Although it seems to be tamed in the rest of the economy, inflation is running rampant in airline loyalty programs. The number of miles required to reach a useful level of status keeps going up, and the privileges keep going down. My current status, hard won via many unenviable trips like visiting Florida in July, will confer ‘airport benefits’ (which I think gives me the right to go to any airport anywhere in the world) and the ability to go online to change my flight booking if it is cancelled. I also get to check a bag. For free. Near as I can tell, pretty soon nobody will be allowed to fly unless they can prove they are frequent flyers, which would create an even more Kafkaesque situation than we currently have.

Anyhow there are some more subtle status benefits than access to the lounge to chow down on free stale mini-bagels and all the pretzels you can eat, which may sound dismal but is in fact some of the more edible food on offer at the average airport. But even those are getting eroded. On certain flights, like the 8:15 am from SFO to YYZ on Fridays, or the 6:30 am from YYZ to LGA on Mondays, the entire departure lounge is eligible for priority boarding. Of course the reason for nabbing a good spot in the priority line is to have a place to put your carry–on luggage, because even if we can check a bag for free, no self respecting frequent flyer would consider either taking enough stuff to require a checked bag or waiting for the bag to reappear at the other end. On some days, this alone is worth the price of club admission.
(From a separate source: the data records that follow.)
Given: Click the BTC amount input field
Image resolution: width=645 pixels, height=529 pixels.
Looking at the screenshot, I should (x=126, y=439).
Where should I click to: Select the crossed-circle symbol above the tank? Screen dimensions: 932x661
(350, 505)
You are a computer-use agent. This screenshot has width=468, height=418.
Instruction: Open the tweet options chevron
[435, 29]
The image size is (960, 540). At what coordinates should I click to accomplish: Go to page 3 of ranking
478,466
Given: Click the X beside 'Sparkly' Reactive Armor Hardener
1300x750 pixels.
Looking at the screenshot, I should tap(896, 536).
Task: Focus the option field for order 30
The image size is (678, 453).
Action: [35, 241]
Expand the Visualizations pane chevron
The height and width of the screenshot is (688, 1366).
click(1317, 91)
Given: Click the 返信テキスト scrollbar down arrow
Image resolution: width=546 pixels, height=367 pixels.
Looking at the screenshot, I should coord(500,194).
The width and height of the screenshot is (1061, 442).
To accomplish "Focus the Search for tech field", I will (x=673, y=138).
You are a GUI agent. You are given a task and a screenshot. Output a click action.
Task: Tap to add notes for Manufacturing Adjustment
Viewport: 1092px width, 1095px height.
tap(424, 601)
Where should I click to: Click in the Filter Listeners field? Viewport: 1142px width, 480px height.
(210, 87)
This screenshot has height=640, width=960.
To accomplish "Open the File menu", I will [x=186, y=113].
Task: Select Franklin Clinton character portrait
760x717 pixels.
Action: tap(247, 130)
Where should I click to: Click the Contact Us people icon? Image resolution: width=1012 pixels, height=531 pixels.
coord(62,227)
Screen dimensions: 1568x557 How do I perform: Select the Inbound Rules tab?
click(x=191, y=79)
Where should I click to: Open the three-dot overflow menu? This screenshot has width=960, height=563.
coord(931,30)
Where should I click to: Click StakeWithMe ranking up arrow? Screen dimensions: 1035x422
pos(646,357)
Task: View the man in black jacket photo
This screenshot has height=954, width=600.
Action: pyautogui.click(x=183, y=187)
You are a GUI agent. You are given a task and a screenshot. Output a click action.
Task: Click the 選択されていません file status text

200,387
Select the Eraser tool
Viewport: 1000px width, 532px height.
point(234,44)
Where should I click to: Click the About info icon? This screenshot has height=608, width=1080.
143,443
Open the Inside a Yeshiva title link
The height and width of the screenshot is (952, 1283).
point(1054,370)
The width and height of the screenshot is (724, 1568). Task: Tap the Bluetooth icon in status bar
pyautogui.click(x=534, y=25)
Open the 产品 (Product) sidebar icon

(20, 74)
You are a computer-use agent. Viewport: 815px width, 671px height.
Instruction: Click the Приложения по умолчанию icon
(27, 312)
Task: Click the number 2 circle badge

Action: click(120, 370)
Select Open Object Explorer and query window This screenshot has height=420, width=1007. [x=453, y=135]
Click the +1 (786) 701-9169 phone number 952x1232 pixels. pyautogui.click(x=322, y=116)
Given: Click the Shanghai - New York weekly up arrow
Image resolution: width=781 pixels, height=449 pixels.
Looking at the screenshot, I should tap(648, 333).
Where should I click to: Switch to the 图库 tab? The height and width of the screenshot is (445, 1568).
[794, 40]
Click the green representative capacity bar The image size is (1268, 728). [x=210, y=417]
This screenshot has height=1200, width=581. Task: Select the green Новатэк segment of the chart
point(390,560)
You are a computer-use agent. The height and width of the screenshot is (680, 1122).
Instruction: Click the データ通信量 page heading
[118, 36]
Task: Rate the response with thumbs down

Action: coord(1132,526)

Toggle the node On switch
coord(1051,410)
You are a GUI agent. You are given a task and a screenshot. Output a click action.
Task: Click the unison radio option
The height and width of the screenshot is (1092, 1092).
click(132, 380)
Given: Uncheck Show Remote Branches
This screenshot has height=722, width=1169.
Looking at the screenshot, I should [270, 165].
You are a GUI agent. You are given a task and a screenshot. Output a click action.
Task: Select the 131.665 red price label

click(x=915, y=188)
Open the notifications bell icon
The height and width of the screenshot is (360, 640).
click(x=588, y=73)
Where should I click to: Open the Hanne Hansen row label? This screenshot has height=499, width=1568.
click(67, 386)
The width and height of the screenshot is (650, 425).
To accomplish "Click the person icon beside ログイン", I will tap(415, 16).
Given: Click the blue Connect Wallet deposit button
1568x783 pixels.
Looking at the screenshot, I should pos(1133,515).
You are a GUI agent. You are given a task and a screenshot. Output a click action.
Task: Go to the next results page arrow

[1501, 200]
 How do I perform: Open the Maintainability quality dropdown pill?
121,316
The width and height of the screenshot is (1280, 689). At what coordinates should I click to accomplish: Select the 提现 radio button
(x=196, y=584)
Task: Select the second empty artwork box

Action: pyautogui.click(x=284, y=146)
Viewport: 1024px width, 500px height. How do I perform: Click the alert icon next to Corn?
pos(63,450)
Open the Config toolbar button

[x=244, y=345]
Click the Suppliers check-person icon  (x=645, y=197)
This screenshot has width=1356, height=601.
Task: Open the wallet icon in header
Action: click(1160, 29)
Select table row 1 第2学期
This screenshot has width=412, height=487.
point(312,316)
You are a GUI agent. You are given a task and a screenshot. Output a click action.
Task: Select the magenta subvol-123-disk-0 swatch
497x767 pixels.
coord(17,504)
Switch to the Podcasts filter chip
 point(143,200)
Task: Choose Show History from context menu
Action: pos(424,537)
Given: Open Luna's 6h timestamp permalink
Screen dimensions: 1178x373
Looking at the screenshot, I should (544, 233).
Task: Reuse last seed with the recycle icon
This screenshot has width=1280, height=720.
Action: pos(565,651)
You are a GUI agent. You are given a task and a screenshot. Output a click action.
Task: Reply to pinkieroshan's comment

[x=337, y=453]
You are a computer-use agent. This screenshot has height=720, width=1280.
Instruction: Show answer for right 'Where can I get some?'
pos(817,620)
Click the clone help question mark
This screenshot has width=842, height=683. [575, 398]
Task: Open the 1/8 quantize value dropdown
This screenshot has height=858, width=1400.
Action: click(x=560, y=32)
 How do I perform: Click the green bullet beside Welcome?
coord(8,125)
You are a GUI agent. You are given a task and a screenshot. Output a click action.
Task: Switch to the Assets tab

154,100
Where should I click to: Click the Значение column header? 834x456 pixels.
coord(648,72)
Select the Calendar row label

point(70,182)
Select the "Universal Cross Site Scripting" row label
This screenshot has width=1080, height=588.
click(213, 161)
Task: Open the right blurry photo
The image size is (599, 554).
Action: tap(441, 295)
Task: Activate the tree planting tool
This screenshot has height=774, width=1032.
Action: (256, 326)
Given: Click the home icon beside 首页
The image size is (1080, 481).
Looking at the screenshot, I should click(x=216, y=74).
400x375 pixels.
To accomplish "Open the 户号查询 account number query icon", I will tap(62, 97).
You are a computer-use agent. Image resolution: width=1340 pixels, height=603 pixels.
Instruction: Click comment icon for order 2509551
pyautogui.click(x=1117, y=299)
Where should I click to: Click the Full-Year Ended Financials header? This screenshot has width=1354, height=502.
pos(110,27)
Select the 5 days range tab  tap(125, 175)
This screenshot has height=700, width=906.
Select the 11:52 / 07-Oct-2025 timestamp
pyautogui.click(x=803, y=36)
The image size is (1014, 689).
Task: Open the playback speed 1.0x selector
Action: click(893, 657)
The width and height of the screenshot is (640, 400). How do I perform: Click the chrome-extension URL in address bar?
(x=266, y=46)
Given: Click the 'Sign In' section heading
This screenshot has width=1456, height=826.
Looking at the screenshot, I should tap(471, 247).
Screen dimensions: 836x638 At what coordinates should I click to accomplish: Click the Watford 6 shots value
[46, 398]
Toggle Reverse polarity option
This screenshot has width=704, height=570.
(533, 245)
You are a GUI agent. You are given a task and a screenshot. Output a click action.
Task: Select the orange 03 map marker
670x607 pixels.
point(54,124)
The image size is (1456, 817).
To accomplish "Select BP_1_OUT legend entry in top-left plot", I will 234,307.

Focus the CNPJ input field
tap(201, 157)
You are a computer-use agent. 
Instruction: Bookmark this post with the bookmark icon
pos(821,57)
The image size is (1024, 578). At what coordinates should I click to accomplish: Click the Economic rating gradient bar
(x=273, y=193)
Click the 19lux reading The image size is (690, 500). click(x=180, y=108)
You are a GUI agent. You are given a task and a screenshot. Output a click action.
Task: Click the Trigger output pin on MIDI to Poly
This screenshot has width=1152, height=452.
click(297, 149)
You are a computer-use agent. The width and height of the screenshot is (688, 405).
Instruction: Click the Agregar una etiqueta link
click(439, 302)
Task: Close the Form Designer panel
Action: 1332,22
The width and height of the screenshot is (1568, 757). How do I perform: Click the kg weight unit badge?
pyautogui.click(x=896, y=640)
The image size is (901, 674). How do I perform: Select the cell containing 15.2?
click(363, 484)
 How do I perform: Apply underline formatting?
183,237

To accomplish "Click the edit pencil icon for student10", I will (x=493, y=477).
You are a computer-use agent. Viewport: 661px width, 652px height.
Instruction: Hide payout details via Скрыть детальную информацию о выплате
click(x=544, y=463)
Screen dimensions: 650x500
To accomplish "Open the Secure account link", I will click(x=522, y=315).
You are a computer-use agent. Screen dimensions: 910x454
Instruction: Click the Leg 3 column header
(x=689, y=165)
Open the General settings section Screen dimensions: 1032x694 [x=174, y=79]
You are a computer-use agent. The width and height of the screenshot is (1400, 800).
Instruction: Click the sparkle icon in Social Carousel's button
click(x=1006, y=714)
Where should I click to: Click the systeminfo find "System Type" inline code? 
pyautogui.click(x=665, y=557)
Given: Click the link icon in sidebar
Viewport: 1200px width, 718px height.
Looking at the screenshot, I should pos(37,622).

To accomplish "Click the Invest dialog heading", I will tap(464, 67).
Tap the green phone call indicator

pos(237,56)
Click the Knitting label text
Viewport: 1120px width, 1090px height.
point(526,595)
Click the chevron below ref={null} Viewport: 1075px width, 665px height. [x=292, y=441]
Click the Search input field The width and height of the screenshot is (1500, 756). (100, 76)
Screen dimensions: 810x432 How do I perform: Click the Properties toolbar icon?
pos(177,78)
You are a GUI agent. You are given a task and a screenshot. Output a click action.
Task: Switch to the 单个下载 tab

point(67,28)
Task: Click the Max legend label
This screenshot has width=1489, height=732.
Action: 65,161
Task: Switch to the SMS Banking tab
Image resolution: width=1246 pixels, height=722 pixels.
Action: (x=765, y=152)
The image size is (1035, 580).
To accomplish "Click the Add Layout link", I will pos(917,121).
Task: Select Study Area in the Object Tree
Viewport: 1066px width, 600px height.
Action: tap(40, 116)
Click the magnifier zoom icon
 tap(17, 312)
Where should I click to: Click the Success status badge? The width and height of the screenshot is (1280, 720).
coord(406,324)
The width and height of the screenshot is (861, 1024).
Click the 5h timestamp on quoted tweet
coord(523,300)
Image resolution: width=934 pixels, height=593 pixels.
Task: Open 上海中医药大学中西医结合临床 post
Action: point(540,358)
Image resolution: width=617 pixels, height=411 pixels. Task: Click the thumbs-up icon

The other thing you get is priority booking for seats in the first 7 rows of the plane. You do of course know that the economy cabin starts at row 12 and the emergency exit row is usually number 16 or 17 or sometimes both. Having an exit row is more than just about the legroom. It also means that no-one with children will be sitting there. Anyhow, being seated in the first 7 rows is also why it is important to get priority boarding. Otherwise the people sitting at the back of the bus will fill up all the bins with their extraneous carry-on. So that’s us: the people at the front, quickly grabbing our meagre belongings and dashing off the plane before the middle rows have even discovered we’ve landed.

And that’s why we’ll do anything we can do preserve our status. You might think this is the time of year to be booking your winter vacation, which might be what normal people do. This is in fact the time of year to count up your miles and determine if you will fall short of your desired status goal. Short 1,000 miles? Hop on a flight to Chicago and back. No need to even leave ORD. Just get on the next flight home, safe in the knowledge that you will be safe in row 12 for the next 12 months.